Court decides on Tuesday on hospital’s supervision

POSTED: 10/10/12 12:12 PM

GREAT BAY – Next week Tuesday at 2 p.m. the Court in First Instance will rule on an administrative appeal by the St. Maarten Medical Center against a decision by the Healthcare Inspectorate to place the hospital under stricter supervision. The hospital has asked the court to suspend the inspectorate’s decision, while the inspectorate maintains that it has not started to enforce its recommendations.

The row between the hospital and the inspectorate finds its roots in events that began in November of last year when the inspectorate announced that it wanted to talk with several people at the SMMC with a delegation from IGZ, the Dutch healthcare inspectorate.

Attorney Maarten Le Poole detailed the events from November of last year until September 8 of this year, when the Inspectorate announced it has placed the hospital for the period of one year under higher supervision.

“The confrontation between the SMMC and the inspectorate about the quality of care in our hospital has kicked up a lot of dust. SMMC finds this confrontation and its consequences embarrassing and regrets it. She refuses however to be overrun by a runaway inspectorate.”

The attorney said that the measure is unlawful because based on St. Maarten law it is not surrounded by any guarantee, it is not limited by any framework and cannot be reviewed based on legislation or policy.

The disadvantage the hospital has suffered is incalculable, mr. Le Poole pointed out. “First the Minister created unrest with negative statements about the hospital and afterwards the inspectorate did – possibly not completely coincidental – the same. The public got the impression that the SMMC is a completely drifting, highly dangerous institution. That is disastrous for healthcare in St. Maarten, for the future hospital’s future and it also affects the staff. There is also the threat of unrest in St. Maarten’s small financial market on which the SMMC depends for its expansion. Ironically that expansion is essential for the improvement of the care.”

Le Poole furthermore attacked the negative report the inspectorate wrote about the hospital, saying that it based on “the incorrect assessment of facts and circumstances.” The hospital has indicated to the Inspectorate what these inaccuracies are, but a reaction from the inspectorate shows that parties disagree about several issues.

“Enough is enough,” mr. Le Poole concluded. “The inspectorate has to be called back and return to the barracks. The inspection report has been written based on a negative attitude towards management and the supervisory board; it contains inaccuracies, does not tally with the vision of other experts and forms a much too shaky basis for a measure like higher supervision.”

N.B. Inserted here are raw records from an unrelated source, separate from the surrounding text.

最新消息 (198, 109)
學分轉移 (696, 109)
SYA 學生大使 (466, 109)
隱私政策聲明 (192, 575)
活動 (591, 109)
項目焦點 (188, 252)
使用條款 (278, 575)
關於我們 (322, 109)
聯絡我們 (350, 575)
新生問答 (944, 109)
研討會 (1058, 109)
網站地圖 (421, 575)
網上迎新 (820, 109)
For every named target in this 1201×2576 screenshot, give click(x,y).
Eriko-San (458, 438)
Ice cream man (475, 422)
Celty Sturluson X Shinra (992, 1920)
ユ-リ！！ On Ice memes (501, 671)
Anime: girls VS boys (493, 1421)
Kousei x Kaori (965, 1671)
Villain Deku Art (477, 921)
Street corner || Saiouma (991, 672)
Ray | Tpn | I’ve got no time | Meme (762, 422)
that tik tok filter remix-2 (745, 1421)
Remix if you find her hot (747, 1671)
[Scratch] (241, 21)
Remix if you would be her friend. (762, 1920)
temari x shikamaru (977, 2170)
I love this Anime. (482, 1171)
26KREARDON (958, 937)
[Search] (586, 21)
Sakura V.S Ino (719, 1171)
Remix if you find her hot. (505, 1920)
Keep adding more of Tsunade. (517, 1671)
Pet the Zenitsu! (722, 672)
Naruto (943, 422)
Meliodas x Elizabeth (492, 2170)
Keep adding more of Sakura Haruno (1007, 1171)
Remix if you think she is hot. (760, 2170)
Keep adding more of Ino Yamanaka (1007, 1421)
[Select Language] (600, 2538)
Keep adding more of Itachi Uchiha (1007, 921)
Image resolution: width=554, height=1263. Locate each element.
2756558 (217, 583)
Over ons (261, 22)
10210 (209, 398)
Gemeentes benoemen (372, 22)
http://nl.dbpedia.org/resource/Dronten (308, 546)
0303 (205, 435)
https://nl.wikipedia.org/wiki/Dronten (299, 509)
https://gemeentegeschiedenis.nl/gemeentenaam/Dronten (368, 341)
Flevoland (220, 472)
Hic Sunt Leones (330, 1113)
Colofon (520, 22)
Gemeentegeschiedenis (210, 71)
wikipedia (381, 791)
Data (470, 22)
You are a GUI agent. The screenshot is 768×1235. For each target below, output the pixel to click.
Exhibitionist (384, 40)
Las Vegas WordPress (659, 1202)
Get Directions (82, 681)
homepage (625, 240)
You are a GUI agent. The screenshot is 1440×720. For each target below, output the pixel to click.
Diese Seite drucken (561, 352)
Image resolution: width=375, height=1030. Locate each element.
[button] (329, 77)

The attorney said that the hospital’s provisional action plan is sufficiently solid to continue on the road towards the feasible action plan the inspectorate demanded in its letter of September 8. The inspectorate’s authoritarian attitude leads to almost daily summonses, appeals and deadlines. “They make that the hospital is more occupied with the inspectorate than with the provision of care. This way the picture the inspectorate attempts to paint threatens to become a reality.”

Lastly, the SMMC-attorney pointed to the reasons for the inspectorate’s attitude: “Behind the inspectorate’s actions the SMMC suspects the minister’s hand or that of politics, and the existence of improper motives that are not linked to healthcare. “Think about dumping the member of the board (director George Scot – ed.) and members of the supervisory council in the garbage and creating more influence by politics at the hospital. The term détournement de pouvoir (abuse of power – ed.) comes to mind.”

The attorney for the inspectorate, mr. Jairo Bloem, outlined his client’s authority and said that the term higher supervision may come across as confusing. “It could create the impression that management gets a subordinate position relative to the Inspectorate, but that is not the case at all.”

mr. Bloem quoted from the September 8 letter wherein the Inspectorate announced the contested measure: “This means that the board of directors must present a feasible action plan to the inspectorate within two weeks to address many of the critical issues found and that the inspectorate will be conducting announced and unannounced inspections at least three times a month following up on the action plan.”

The attorney told the court that the inspectorate has not yet started to enforce its recommendations and that the hospital’s legal position is not affected by more frequent supervision. He further noted that the inspectorate hardly got any cooperation from the board of directors and the supervisory council. “They perceived the Inspectorate’s intervention as a threat,” mr. Bloem said.

The most critical argument against the hospital remains: “The inspectorate is of the opinion that currently the SMMC does not meet basic quality and patient safety requirements.”

Reacting to the hospital’s argument that the public controversy has caused damages, mr. Bloem stated: “It seems that the SMMC for reasons of self-interest wants to cover up the findings (of the Inspectorate – ed.). It is hard to see how the public interest of healthcare will benefit from silence. It is up to the board of directors to act decisively, to motivate the staff, to improve the quality of care and to be transparent about the care it provides. When that happens the inspectorate will be able to publish that the quality requirements are met.”